Realtime Multi-Person 2D Pose Estimation using Part Affinity Fields
Zhe Cao, Tomas Simon, Shih-En Wei, Yaser Sheikh
TL;DR
This work tackles realtime, multi-person 2D pose estimation by introducing Part Affinity Fields (PAFs), a bottom-up representation that jointly encodes body-part locations and limb orientations to inform global associations. A two-branch, multi-stage CNN predicts confidence maps for parts and PAFs, with stage-wise supervision and a greedy parsing strategy that constructs full poses efficiently. The key contributions are the PAF concept, an end-to-end trainable architecture for simultaneous detection and association, and a tree-structured, fast parsing algorithm that scales well with the number of people. Empirically, the approach achieves state-of-the-art or competitive performance on MPII and COCO benchmarks while delivering real-time performance, demonstrating strong practical impact for crowd scenes and interactive systems.
Abstract
We present an approach to efficiently detect the 2D pose of multiple people in an image. The approach uses a nonparametric representation, which we refer to as Part Affinity Fields (PAFs), to learn to associate body parts with individuals in the image.
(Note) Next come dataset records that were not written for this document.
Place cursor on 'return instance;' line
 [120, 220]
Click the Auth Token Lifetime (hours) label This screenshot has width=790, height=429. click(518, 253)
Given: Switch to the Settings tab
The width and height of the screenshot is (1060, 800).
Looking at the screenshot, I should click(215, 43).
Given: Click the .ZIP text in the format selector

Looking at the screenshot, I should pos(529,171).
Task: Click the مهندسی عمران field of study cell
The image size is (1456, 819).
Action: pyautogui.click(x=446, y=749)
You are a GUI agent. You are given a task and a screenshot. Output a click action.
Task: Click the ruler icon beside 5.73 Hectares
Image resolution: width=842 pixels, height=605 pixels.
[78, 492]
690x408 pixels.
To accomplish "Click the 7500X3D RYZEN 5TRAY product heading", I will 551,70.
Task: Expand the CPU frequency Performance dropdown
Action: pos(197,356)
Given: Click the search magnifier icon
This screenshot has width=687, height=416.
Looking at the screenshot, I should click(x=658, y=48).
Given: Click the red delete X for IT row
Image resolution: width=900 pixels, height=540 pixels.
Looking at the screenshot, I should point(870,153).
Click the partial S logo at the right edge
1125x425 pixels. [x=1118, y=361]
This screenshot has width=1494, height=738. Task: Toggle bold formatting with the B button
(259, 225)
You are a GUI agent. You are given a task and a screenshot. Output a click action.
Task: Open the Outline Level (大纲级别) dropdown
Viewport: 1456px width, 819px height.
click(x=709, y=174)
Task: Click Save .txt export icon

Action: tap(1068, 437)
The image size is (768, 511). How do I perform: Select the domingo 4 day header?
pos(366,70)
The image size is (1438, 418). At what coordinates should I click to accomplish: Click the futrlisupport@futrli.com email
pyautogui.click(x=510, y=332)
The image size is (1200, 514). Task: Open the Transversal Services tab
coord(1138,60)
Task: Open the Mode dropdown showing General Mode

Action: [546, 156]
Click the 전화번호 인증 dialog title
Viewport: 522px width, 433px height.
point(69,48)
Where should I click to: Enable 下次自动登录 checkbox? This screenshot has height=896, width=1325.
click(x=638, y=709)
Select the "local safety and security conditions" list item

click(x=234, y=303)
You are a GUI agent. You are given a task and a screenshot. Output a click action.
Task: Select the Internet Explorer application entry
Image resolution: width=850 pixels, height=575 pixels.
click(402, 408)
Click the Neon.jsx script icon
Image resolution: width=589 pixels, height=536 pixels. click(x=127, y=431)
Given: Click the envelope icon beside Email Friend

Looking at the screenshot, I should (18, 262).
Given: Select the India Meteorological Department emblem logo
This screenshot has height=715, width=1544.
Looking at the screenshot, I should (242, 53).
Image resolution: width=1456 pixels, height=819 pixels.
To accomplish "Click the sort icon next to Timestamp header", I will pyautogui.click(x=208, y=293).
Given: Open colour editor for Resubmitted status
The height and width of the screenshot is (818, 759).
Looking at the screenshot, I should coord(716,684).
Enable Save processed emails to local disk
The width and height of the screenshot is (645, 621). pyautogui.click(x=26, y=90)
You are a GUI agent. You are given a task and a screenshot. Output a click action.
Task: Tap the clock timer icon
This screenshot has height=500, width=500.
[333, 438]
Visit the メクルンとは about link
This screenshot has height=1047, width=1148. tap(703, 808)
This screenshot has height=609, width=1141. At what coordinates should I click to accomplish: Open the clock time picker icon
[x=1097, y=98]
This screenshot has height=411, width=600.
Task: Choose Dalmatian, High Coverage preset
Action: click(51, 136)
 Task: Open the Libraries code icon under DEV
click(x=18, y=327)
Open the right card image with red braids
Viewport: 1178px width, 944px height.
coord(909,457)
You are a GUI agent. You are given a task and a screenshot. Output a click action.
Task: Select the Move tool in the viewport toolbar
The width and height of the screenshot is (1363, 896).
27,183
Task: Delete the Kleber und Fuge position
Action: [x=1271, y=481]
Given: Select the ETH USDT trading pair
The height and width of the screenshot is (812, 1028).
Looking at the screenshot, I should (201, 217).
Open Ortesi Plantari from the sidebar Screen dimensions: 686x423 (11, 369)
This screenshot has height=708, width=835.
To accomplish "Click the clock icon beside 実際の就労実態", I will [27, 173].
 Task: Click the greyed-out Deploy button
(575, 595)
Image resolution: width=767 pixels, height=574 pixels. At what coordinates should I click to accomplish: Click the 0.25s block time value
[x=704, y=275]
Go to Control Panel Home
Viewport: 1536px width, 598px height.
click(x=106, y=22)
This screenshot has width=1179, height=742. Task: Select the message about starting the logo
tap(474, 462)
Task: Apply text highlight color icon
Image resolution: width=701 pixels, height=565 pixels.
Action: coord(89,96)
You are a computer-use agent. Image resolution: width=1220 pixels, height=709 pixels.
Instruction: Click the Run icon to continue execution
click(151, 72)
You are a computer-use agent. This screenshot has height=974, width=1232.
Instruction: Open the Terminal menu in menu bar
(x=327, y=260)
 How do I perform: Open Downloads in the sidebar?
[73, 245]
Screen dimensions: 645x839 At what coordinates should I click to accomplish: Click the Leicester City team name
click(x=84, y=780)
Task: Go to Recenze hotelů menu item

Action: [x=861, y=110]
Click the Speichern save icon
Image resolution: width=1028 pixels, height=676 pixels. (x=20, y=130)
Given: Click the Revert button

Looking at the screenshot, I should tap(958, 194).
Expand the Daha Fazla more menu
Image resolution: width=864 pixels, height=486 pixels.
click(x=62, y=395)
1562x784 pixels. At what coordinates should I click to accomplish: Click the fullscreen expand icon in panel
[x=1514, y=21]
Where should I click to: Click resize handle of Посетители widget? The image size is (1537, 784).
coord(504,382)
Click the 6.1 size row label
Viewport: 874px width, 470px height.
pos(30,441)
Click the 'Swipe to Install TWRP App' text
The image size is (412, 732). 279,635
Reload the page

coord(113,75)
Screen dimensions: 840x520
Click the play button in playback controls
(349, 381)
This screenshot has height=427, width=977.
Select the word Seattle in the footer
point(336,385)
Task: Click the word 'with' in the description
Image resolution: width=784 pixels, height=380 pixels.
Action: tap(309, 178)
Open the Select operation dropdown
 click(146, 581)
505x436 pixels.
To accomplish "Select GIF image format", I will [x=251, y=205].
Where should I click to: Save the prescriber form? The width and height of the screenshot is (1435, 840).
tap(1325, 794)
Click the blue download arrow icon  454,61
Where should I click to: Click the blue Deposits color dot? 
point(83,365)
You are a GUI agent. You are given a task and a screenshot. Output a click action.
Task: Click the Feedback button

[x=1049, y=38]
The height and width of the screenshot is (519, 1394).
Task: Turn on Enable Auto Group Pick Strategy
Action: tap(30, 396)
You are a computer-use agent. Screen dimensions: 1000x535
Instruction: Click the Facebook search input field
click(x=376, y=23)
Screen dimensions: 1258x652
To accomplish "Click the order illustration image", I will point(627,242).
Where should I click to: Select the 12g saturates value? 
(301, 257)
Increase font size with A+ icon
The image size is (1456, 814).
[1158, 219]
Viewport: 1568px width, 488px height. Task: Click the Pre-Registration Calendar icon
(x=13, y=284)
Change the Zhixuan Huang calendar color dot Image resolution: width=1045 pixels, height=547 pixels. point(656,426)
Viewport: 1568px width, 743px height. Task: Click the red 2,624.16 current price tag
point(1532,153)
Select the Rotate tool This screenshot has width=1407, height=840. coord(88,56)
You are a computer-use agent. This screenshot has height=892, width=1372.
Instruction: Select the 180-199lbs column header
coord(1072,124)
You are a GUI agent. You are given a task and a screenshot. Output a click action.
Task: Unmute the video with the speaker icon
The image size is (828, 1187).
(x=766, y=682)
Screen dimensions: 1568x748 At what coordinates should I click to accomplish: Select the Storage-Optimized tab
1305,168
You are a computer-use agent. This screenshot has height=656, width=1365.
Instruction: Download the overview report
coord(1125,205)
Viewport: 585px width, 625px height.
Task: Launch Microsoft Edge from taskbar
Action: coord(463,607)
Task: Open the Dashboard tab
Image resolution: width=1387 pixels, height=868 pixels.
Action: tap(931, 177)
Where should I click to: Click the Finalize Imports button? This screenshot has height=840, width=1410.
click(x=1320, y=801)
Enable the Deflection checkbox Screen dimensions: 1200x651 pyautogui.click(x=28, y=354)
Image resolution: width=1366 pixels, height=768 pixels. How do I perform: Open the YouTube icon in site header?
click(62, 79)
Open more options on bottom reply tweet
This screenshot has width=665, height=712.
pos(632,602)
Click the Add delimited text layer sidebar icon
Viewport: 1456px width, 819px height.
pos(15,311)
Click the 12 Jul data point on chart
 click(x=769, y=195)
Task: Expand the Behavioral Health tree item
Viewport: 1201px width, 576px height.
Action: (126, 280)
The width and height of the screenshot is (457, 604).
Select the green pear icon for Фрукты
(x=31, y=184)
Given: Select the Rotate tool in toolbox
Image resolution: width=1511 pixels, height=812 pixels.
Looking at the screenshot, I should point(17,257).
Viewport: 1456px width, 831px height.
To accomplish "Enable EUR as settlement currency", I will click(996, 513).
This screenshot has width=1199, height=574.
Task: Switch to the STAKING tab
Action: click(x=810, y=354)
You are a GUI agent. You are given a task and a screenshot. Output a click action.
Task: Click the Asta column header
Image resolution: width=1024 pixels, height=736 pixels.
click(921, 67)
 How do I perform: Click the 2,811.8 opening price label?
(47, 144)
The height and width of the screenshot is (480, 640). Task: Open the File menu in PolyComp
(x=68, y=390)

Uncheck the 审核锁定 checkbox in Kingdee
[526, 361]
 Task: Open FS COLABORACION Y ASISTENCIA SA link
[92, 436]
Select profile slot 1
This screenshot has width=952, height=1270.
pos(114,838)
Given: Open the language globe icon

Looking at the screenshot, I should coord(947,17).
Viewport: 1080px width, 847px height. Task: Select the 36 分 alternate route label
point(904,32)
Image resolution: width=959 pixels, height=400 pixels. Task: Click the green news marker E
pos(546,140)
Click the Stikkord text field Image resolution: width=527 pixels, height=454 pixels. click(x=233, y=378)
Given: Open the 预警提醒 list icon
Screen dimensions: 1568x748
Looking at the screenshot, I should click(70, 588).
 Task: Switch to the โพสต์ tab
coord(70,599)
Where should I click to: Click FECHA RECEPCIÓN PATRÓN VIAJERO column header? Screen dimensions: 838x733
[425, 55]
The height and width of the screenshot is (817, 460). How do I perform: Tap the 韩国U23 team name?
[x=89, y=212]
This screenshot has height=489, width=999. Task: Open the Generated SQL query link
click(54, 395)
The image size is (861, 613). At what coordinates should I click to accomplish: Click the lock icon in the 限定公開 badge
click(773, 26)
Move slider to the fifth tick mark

The architecture encodes global context, allowing a greedy bottom-up parsing step that maintains high accuracy while achieving realtime performance, irrespective of the number of people in the image. The architecture is designed to jointly learn part locations and their association via two branches of the same sequential prediction process. Our method placed first in the inaugural COCO 2016 keypoints challenge, and significantly exceeds the previous state-of-the-art result on the MPII Multi-Person benchmark, both in performance and efficiency.